На полочке у желтой кирпичной стены стоит старенький будильник. Я знаками объясняю женщине, чтобы она меня разбудила, когда маленькая стрелка дойдет до цифры два. К этому времени я должен вернуться в роту. Сейчас одиннадцать, значит, посплю целых три часа. И я валюсь на подушки в ботинках и в мундире. Но почему же я никак не могу уснуть? Почему беспокоюсь о моих солдатах, которые спят в теплых избах? Почему прислушиваюсь, не началась ли в деревне пальба? Почему не приходит сон? Я столько дней не спал! Вернулись двое других дезертиров, и я слышу, как они переговариваются, слышу, как заплакал ребенок, и неотрывно смотрю на желтую глиняную стену. Опорный пункт, сотни километров пешком, мои товарищи, убитые русские солдаты на реке, «катюша», мои односельчане, лейтенант Мошиони, ручные гранаты, русская женщина, мулы, вши, карабин. Неужели еще есть на свете зеленая трава, кусты? А потом наваливается сон. Я сплю, сплю. Без всяких сновидений, как камень под водой.
Русская женщина разбудила меня позже двух — дала мне поспать лишних полчаса. Я торопливо привязал одеяло к ранцу, снова положил в карман гранаты и натянул на голову каску. Когда я собрался выйти, женщина протянула мне чашку теплого молока. Такое молоко у нас летом пьют в пастушьих хижинах, а зимой, в январские вечера, им запивают поленту. Не сухари и консервы, не замерзший бульон, не одеревеневшие булки, не остекленевшее от холода вино. Молоко! Нет, это уже не война в России, а пахнущие парным молоком коровы, цветущие пастбища, окруженные елями, теплые кухни домов в зимние дни, когда женщины вяжут, а мужчины курят трубки и рассказывают всякие истории. Чашка с молоком дымится в моих руках, приятный запах проникает прямо в кровь. Пью. Возвращаю пустую чашку женщине и говорю ей:
— Спасиба. — Потом обращаюсь к трем дезертирам: — А вы не идете?
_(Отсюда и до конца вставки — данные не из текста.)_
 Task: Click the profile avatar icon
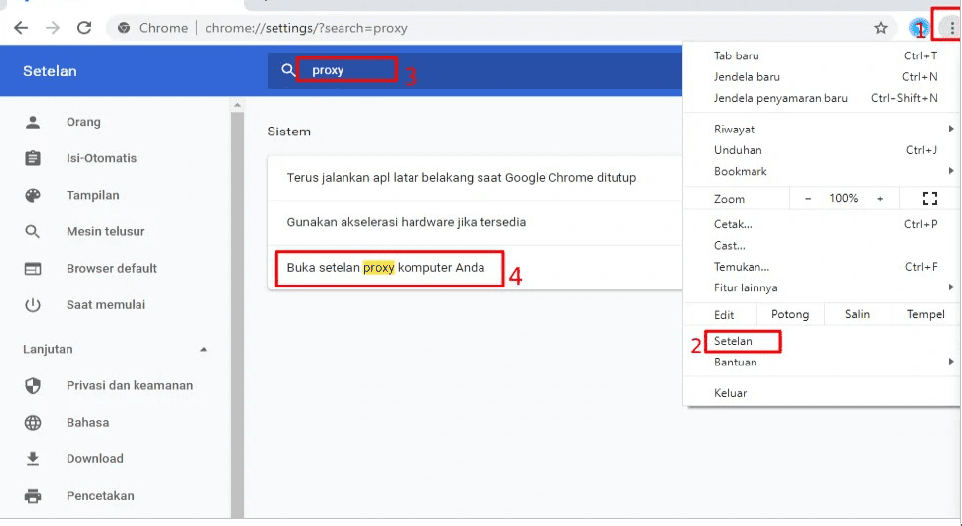(918, 28)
— Куда ж тут идти? — отвечает один. — Русские нас окружили, а здесь тепло.
— Вижу, — отвечаю я. — Ну а я иду. Привет вам всем и желаю удачи.
И выхожу на улицу. В деревне переполох, так бывает, когда лесной муравейник разворошат палкой. Ребятишки, женщины, маленькие дети, старики входят в избы с мешками и узлами, почти доверху наполненными всяким добром, и тут же выбегают, уже с пустыми мешками под мышкой. Они смело забираются в горящие склады и выносят оттуда все, что смогли спасти от огня. По улицам бесцельно носятся взад и вперед сани, мулы, грузовики, легковые машины. Несколько немецких танков легко проложили себе путь в этой неразберихе. Над деревней стелется желтый, горький дым, облаком окутывая дома. Небо серое, избы серые, истоптанный снег тоже серый.
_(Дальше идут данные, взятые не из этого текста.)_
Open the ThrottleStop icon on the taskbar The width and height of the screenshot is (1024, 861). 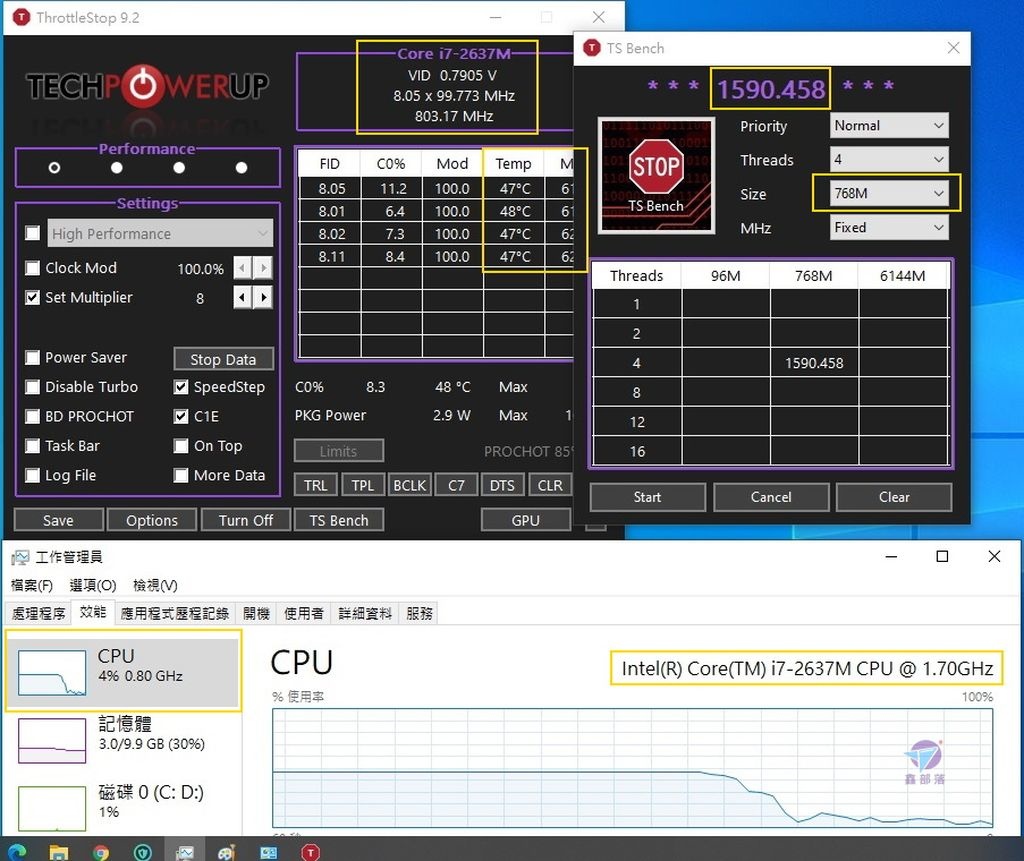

Во рту еще оставался вкус молока, но мысленно я снова был в дороге. Теперь я шел домой. А там будь что будет.
Засунув руки в карманы, я наблюдал за происходящим и чувствовал себя совсем одиноким. Проходя мимо одного здания, скорее всего школы, я увидел два свисающих вниз флага — итальянский и Международного Красного Креста. Последний был такой большой, что почти касался земли. Внезапно мне стало грустно. Я представил себе опустевшую деревню и догорающие склады, крестьян в избах, брошенных мулов, жующих черные капустные кочерыжки. Потом представил себе появление русских. В село с грохотом въезжают танки, а мулы лишь слегка поводят ушами, не переставая жевать. Наши раненые смотрят в окна госпиталя. Все вокруг серо, и над обезлюдевшей дорогой свисают два флага.
А пока из госпиталя выбегали раненые, способные ходить, и пытались уцепиться за борт несущихся мимо грузовиков или за сани.
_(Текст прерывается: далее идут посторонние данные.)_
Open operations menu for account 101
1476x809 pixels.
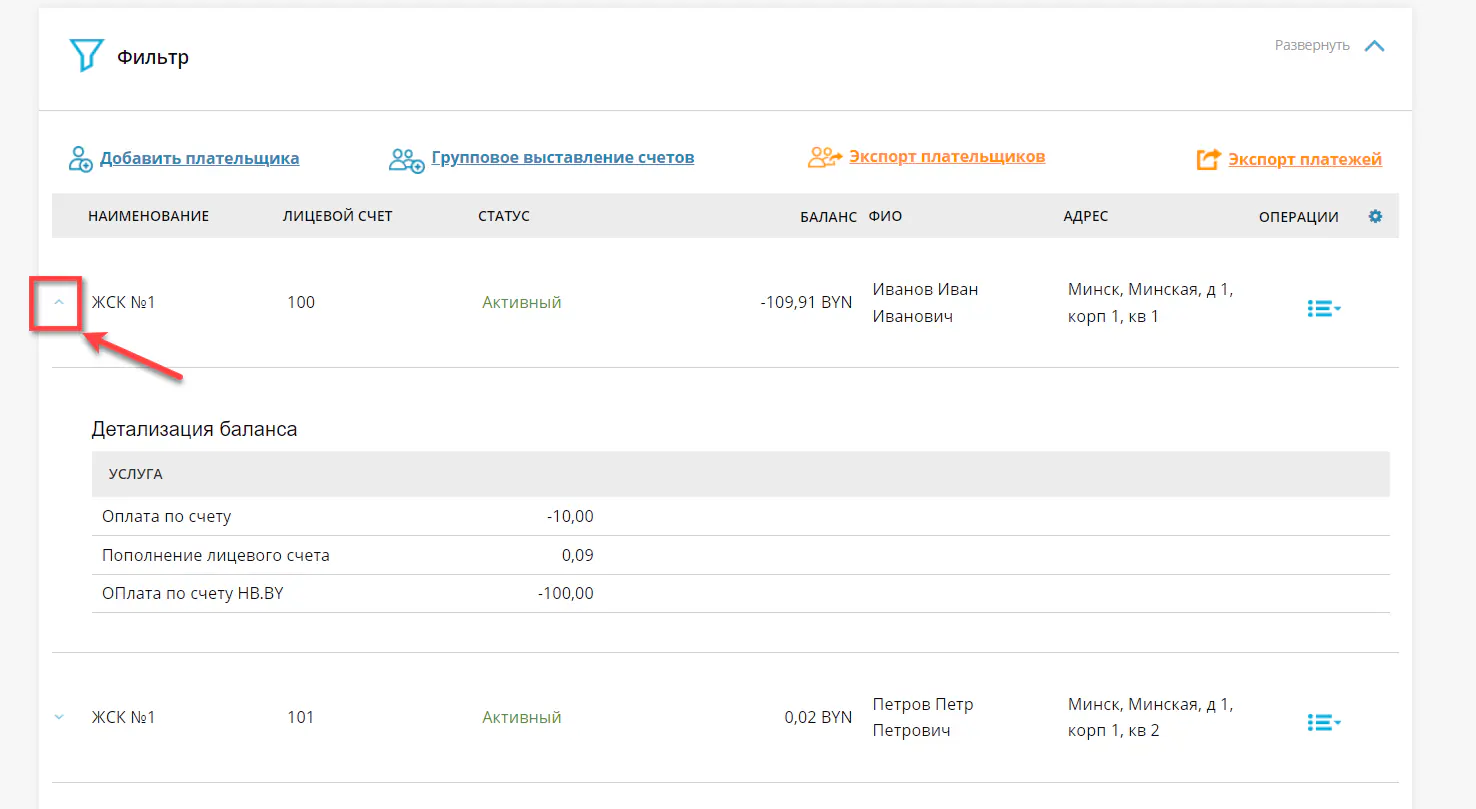[1323, 722]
Мне не удалось отыскать ни одного солдата моей роты и даже моего батальона. Может, они уже все ушли. Я увидел солдата из батальона «Червино», который, как и я, шел один. Окликнул его, и дальше мы пошли уже вместе. Спросил у него о судьбе знакомых солдат и офицеров, ведь я вместе с ними участвовал в боях прошлой зимой.